Aingeall ("Angel"), his sister, is closer to Balfrith than anyone else in the family. She understands him better, and empathizes with his situation where his brothers do not. The "situation" is his relationship with his father, which could be described fractured, at best. Balfrith is the youngest son in the family, and tragically, his mother died giving birth to him, so he has never met her. His father is too intelligent to blame Balfrith for the death of his wife, but the loss still weighs heavily upon his thoughts and emotions, especially in the spring-time as Balfrith's birthday comes around (the Spring Solstice, which is a holy day, but not something celebrated in their house). This manifests in a shorter temper, even outbursts of anger, towards Balfrith around that time of year. Unfortunately, Balfrith reacts to this by rebelling in both passive and aggressive ways. And so their relationship is best (more like "least bad") when they are ignoring each other, and worst when they are arguing - which is far too often.
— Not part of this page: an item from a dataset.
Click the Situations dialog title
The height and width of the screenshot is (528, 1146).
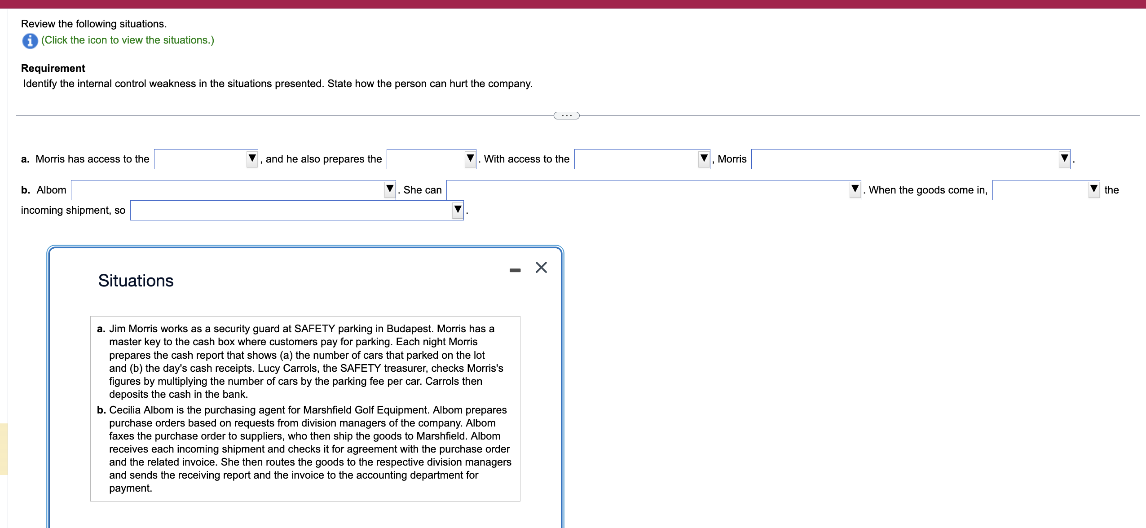pyautogui.click(x=136, y=281)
Balfrith doesn't really have any friends. Where his brothers made some boyhood friends among the common folk, Balfrith never did so. Aingeall is really his only friend, but being his sister means that she is too close to the situation to be much good for advice, except to comfort him when he's upset or hurt by something their father has done. In this, she is something of a surrogate mother, which has been hard on her as well, forcing her to grow up more quickly than she otherwise might have done.
His tutor, Leofred, could be considered a friend of sorts, or rather more of a mentor who occasionally listens to Balfrith's frustrations. But Leofred is also a faithful servant of duke Osric, and so he balances carefully what he hears from Balfrith, against what he knows of the cool-headed fairness of his lord. Leofred simply cannot (or will not) see that in this case, Osric almost is as often in the wrong as Balfrith.